Hizo lo mismo el día que tuvo que explicar lo que son las regulaciones de empleo temporales: bajó las mechas y se camufló en la selva de su pelo. Algo que no puede hacer Sánchez, y esa es la razón por la que cambia tanto de opinión, porque no puede ocultarse detrás de unas mechas doradas.
El peluquero es un elemento político, y ya es tan importante en España como en la Corea de Kim Jong. Sin peluquería, la vicepresidenta sería una nada sin ideas expuesta de manera obscena en el escaparate de la política. El peluquero de la Moncloa es el que nos libra de esa pornografía. Fue seguramente en una peluquería donde Yolanda alumbró su teoría de los tres tipos de amnistía, inspirada por la triple variedad de champús que aparecían en la repisa: para cabello seco, graso y normal.

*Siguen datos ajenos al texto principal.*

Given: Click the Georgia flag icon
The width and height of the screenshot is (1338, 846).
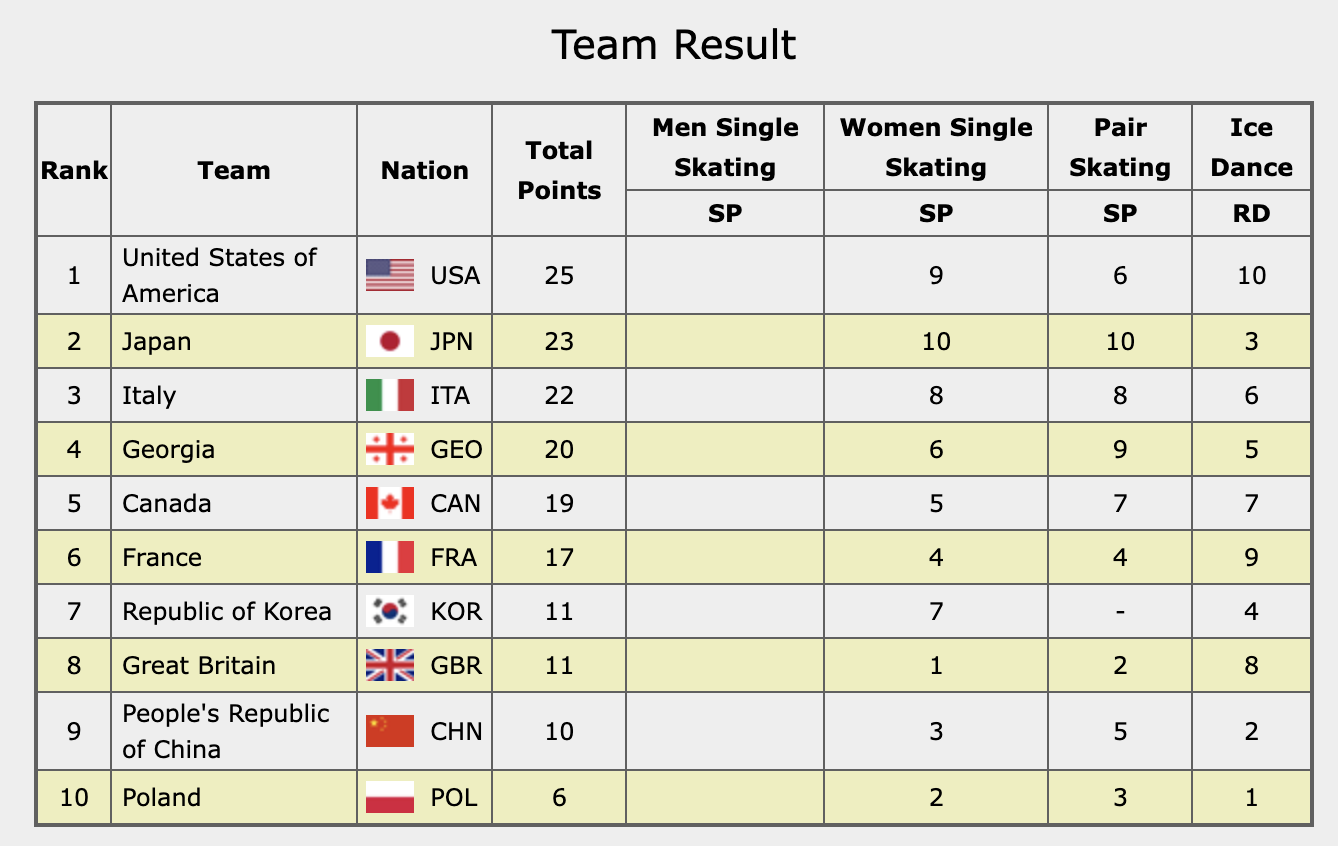Looking at the screenshot, I should click(390, 450).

El marketing de la amnistía nació en esa hora, entre el ruido del vendaval de secadores, y con perfume de abrótano macho.
Y Yolanda, que sabe que el personal acepta de grado el lenguaje llano y la charla peluquera, se lanzó desde ese día a desafiar a los doctores en derecho, que saben mucho, pero no tienen pelo. Volviendo a lo de Alfonso Guerra, es muy probable que una parte de las tres horas que Yolanda y Carles emplearon en su cita de Bruselas se dedicara a intercambiar experiencias de peluquería. Es un milagro que el fugado haya sido capaz de mantener el mismo peinado tribal que gastaba en España, cuando la tendencia en los países bajos es muy otra. Por este esfuerzo también habría que recompensarle.